Exercise goal> List the lines between the one holding "Task: Click the prompt text input field" and the one holding "Action: click(x=751, y=13)", inclusive, as a numbered list without blank lines.

Data extract>
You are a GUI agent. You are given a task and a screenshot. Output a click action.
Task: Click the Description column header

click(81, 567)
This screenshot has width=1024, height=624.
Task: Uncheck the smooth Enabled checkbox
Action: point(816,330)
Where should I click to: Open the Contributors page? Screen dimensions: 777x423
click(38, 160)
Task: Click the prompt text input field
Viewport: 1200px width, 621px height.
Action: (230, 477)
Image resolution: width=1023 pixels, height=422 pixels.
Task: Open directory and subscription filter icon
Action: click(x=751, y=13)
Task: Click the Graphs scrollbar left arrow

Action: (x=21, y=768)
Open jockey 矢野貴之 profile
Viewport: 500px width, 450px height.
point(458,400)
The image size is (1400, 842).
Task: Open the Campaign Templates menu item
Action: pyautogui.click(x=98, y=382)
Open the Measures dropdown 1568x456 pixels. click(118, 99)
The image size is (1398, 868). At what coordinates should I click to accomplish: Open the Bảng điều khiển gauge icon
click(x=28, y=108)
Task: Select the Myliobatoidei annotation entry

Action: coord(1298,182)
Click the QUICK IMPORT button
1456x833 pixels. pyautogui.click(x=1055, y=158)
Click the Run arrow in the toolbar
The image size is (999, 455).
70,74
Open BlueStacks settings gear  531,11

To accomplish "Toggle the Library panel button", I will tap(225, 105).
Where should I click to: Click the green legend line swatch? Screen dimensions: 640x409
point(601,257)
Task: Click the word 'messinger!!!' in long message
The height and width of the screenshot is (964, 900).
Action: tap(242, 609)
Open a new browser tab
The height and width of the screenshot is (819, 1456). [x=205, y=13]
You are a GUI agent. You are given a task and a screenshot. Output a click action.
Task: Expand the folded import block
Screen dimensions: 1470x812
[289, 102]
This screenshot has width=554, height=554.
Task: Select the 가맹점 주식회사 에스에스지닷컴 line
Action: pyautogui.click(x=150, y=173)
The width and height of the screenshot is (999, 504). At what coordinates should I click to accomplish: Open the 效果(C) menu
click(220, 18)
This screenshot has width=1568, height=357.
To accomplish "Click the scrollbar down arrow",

Answer to this exercise>
1. Task: Click the prompt text input field
2. Viewport: 1200px width, 621px height.
3. Action: (230, 477)
4. Image resolution: width=1023 pixels, height=422 pixels.
5. Task: Open directory and subscription filter icon
6. Action: click(x=751, y=13)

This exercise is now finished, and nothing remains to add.